Hanya sebentar saja. Aku akan duduk di pangkuannya hanya sebentar saja.

Berdiri, aku perlahan berjalan ke arahnya. Aku ragu di depannya. Mataku turun ke pangkuannya lalu naik ke wajahnya. Bagaimana kamu berencana naik ke pangkuannya tanpa membangunkannya, Valeria? Aku menggigit bibirku sambil bergeser dari kaki ke kaki.

"Ada apa?"

Gasp terkejut keluar dari bibirku ketika dia tiba-tiba berbicara. Aku mundur dan tersandung sesuatu. Refleksnya lebih cepat dari yang aku duga. Dalam sekejap dia sudah meraih lenganku untuk menghentikan jatuhku. Dia menarik lenganku untuk mendekatkanku. Sebuah suara mencicit keluar dari bibirku ketika lengannya melingkari pinggangku dan dia menarikku ke pangkuannya. Kulitnya hangat melawan kulitku. Aku menggigil. Aku tidak menyadari betapa dinginnya aku sampai sekarang.

"Kulitmu dingin," gumamnya. "Kenapa kamu tidak bilang kalau kamu kedinginan? Aku akan menaikkan suhu pemanas."

"Aku tidak menyadarinya," bisikku.

Mulutku terbuka ketika dia tiba-tiba berdiri. Aku mencengkeram bahunya dan menatap wajahnya. Matanya terkunci dengan mataku ketika dia menggenggam pahaku dan membimbing kakiku melingkari pinggulnya. Aku melingkarkan kaki lainnya di pinggulnya tanpa dia harus mengatakannya.

"Pegangan, sayang."

Aku menggigil, memeluknya lebih erat. Aku suka dia memanggilku begitu. Dia tiba-tiba membungkuk ke depan, membuatku terkejut. Aku melirik ke bahuku untuk melihat apa yang dia lakukan. David melempar beberapa kayu lagi ke dalam perapian lalu berdiri tegak. Dia melirikku dan memberikan senyum kecil.

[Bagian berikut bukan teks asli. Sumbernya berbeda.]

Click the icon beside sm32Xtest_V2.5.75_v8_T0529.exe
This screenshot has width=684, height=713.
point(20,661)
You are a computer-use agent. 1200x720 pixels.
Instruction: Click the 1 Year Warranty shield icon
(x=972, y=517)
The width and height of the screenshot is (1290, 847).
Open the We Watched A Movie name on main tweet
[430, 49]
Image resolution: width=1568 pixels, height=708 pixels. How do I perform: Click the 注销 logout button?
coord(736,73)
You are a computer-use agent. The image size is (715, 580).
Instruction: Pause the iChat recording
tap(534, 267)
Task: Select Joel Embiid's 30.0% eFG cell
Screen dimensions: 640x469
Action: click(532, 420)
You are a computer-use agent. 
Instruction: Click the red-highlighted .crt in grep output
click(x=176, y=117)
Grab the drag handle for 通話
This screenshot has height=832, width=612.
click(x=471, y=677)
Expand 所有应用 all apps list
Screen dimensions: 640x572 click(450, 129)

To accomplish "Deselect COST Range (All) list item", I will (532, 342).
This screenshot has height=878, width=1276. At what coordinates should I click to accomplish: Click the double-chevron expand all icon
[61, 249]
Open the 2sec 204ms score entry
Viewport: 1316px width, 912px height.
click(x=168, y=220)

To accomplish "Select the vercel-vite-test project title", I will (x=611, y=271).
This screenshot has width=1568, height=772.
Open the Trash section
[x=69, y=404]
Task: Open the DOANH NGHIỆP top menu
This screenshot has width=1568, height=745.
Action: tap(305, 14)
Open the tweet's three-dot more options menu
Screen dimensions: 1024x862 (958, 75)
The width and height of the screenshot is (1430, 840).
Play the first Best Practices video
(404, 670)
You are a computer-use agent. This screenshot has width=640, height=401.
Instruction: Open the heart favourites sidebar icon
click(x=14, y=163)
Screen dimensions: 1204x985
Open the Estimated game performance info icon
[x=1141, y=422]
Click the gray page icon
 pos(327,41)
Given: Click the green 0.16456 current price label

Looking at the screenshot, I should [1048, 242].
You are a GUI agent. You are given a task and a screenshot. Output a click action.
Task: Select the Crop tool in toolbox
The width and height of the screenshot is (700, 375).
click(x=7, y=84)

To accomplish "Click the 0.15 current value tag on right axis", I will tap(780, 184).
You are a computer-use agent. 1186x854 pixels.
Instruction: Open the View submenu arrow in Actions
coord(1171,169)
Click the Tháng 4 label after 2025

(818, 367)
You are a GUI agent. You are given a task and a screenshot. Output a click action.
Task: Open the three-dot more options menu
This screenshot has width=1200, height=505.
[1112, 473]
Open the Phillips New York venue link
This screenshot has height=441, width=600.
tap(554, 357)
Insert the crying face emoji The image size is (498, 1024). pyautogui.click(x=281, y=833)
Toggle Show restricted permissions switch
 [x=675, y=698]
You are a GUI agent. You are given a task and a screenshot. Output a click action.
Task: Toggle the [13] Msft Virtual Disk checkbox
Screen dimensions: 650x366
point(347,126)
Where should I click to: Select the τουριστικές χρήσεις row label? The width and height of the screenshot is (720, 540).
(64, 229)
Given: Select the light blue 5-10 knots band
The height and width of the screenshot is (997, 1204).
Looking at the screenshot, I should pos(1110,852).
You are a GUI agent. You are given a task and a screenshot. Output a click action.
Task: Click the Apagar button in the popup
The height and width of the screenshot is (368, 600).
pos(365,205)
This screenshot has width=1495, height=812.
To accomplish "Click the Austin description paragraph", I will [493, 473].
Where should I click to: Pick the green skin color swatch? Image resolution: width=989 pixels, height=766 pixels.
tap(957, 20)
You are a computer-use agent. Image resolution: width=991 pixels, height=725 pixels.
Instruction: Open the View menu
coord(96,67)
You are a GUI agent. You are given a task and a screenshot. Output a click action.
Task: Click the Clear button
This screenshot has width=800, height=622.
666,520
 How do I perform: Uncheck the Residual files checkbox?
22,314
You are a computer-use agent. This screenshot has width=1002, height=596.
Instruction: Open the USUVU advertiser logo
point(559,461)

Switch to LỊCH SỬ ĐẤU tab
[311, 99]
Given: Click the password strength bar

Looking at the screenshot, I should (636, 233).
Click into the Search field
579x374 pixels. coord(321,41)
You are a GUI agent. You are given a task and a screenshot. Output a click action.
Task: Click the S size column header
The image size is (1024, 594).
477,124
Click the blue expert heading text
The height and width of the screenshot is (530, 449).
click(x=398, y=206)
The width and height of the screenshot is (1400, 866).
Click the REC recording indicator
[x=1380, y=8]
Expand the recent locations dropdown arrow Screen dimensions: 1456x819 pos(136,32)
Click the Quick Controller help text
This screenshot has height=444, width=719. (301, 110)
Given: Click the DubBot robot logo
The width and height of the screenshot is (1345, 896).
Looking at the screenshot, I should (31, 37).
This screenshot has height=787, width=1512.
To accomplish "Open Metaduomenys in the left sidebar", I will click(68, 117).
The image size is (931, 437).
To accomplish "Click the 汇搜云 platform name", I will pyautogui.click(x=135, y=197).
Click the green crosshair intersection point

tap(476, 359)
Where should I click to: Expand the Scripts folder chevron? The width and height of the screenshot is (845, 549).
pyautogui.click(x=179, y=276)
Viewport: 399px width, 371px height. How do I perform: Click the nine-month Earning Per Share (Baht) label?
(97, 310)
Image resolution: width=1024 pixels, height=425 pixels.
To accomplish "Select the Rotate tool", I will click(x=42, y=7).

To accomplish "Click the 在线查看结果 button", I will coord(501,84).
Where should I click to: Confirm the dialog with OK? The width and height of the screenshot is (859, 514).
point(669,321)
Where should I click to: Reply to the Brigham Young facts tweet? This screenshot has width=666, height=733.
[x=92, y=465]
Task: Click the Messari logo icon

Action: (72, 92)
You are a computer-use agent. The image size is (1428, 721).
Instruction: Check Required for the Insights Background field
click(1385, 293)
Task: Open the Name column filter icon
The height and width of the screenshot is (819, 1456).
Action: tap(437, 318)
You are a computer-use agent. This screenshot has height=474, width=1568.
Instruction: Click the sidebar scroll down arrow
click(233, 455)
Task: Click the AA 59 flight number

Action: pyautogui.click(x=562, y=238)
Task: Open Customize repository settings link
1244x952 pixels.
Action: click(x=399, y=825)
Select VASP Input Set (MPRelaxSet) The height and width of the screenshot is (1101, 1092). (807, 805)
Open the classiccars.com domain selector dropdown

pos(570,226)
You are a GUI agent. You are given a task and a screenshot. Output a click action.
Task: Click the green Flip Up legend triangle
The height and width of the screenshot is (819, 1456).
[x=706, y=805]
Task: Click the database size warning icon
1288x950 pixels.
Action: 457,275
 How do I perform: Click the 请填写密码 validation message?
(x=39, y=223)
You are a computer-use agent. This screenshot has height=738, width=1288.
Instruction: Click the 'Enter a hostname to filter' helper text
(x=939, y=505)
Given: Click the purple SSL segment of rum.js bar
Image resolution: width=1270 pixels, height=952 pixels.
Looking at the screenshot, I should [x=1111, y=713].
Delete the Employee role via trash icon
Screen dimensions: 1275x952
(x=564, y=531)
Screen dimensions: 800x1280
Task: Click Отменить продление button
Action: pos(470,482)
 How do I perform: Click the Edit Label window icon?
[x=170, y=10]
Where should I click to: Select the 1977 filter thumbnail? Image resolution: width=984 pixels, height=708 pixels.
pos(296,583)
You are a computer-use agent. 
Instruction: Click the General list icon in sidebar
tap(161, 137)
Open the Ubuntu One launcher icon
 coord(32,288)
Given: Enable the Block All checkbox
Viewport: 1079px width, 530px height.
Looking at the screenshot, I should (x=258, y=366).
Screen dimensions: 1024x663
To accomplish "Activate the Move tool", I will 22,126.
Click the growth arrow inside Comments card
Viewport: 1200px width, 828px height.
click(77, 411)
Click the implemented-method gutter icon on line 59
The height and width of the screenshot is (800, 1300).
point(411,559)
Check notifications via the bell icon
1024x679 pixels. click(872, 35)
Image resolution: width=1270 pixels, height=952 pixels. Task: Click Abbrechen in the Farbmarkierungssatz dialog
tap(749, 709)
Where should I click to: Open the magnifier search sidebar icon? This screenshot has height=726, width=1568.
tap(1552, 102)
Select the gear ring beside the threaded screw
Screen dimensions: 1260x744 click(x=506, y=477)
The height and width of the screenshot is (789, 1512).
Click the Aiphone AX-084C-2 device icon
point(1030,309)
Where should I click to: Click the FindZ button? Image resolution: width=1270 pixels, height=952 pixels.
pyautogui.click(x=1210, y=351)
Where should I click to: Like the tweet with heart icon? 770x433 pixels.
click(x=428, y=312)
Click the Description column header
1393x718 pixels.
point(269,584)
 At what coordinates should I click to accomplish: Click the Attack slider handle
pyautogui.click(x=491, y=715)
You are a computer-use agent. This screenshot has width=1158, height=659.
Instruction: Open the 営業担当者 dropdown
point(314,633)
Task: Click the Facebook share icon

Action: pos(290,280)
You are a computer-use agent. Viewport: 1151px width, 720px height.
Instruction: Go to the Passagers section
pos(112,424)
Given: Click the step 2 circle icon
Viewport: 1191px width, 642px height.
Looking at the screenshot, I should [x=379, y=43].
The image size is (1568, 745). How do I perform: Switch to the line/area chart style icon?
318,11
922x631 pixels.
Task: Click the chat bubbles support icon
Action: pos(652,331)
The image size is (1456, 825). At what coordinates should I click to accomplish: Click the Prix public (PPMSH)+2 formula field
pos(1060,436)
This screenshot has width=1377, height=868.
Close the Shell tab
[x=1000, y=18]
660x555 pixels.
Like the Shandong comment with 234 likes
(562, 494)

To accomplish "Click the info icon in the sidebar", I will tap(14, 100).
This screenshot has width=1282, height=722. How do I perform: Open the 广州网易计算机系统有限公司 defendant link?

Berjalan ke sofa, dia berhenti di depannya. David meraih pergelangan kakiku dan menggerakkannya sedikit lebih tinggi di punggungnya sehingga dia bisa duduk di sofa. Dalam lima detik berikutnya, aku menemukan diriku duduk mengangkang di pangkuannya dengan selimut tebal dan lembut melilit tubuhku.

Aku menghela napas dan menekan wajahku ke lehernya. Tubuhnya menegang ketika hidungku menyentuh kulitnya. Aku tidak memikirkan reaksinya dan mengulangi tindakan itu. Aromanya memenuhi hidungku—maskulin, sabun, dan sesuatu yang lain yang tidak bisa aku tempatkan.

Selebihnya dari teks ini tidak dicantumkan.